This is not the type of issue I am talking about.
I am telling you all this because a few days ago I was struggling with finding dream jobs to apply to because I was missing one or two ticks on a job description. In true Imposter Syndrome form I would look through 4 paragraphs of a job and the TWO things I was inexperienced at would stick out like an atheist in the bible belt.
I would then throw out the job and shrug my shoulders as if to say, ah well, I would have failed at that job anyway because I didn’t have experience in X, and Y. Too bad though, because I could totally do A-W and Z`!
Yes, yes they did. But I can guarantee that the 100% person does not exist.
There is nothing wrong with not wanting to be challenged in your job, feeling comfortable in your tasks at all times, not necessarily being interested in learning and growing. Some people are quite happy in these types of jobs and being paid to do so.
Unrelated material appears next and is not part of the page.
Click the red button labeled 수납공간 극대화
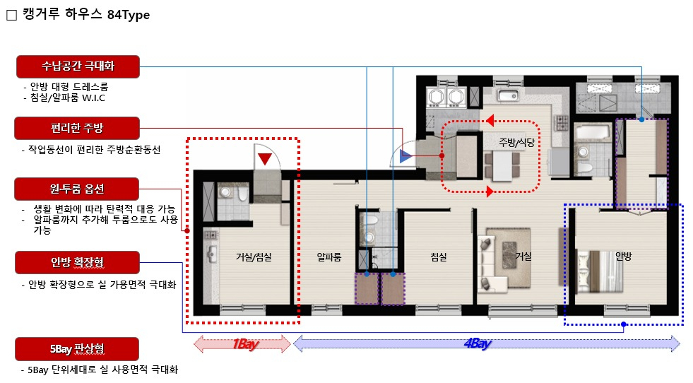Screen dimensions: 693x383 tap(78, 66)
THIS IS NOT WHAT A DREAM JOB IS.
A Dream Job should challenge you, excite you, leave room for growth and be something you are passionate about.
So unless you are passionate about routine (HEY don’t knock it some people are), or passionate about stagnation, or really in love with the notion of boredom, applying to roles that have some tasks you are inexperienced with is encouraged.
Back to the hypothetical role above. Pick out 3 things from the Job Description you are well versed at. Then , when your interview time comes and they ask you about those tasks that you are not as familiar with, it’s a great place to pitch yourself. You can let the interviewer know, “I am familiar with Photoshop and used it for personal projects and I am looking forward to using it more as I get up to speed in the role.”